A while ago I saw some clips of the Goodies in their 70s heyday. Great stuff for the most part, laying into the NF, apartheid, but....while that's all well and good, falling back on dollybird has big tits jokes, and stuff that wouldn't be out of place in Love Thy Neighbour.
It got me thinking. Take for instance Blackadder - there's one basic joke running all the way through it, and it's "Please nobody mistake me for a bummer". Whether fending off the Spanish Infanta or putting on a drag act in 1917, every iteration is driven by this public school fear of/fascination with things going up arses. Not, of course, that there's anything wrong with that. If you're that way inclined. Which I'm definitely not, you big bummer.

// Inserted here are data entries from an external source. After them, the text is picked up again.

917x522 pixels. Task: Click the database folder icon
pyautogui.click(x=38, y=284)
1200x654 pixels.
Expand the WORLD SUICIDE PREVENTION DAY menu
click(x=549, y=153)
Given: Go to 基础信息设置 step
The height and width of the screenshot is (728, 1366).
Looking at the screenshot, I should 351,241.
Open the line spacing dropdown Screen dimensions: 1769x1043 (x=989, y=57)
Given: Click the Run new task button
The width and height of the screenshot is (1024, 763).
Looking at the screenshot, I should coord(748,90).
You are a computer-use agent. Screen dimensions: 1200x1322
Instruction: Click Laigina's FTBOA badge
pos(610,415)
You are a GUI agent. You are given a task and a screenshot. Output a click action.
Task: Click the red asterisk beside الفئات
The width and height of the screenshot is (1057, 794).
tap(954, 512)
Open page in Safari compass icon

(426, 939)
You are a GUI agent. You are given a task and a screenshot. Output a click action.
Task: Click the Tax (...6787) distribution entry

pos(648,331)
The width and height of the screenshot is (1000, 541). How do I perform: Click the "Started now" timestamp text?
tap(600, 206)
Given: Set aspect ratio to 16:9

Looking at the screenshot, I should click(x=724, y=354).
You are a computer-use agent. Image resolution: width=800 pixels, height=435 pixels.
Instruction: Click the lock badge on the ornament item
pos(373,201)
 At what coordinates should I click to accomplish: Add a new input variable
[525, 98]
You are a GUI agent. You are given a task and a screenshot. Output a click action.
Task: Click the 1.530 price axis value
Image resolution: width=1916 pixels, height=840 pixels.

OK, a lot of mainstream British comedy can fall into that category, but there appears to be an attitude - particularly in alternative comedy from Python onwards - of "We're not giving you a kicking, therefore we're on your side. Now shut up and be grateful".
And it appears to me that these people who thought they were all progressive and hip and shit are finding out now that what was fair for its day no longer cuts it, and is often quite problematic in its own right.
As the actress said to the bishop, rabbi, imam and priest
"My eyes have seen the glory, I'm a born again Atheist!"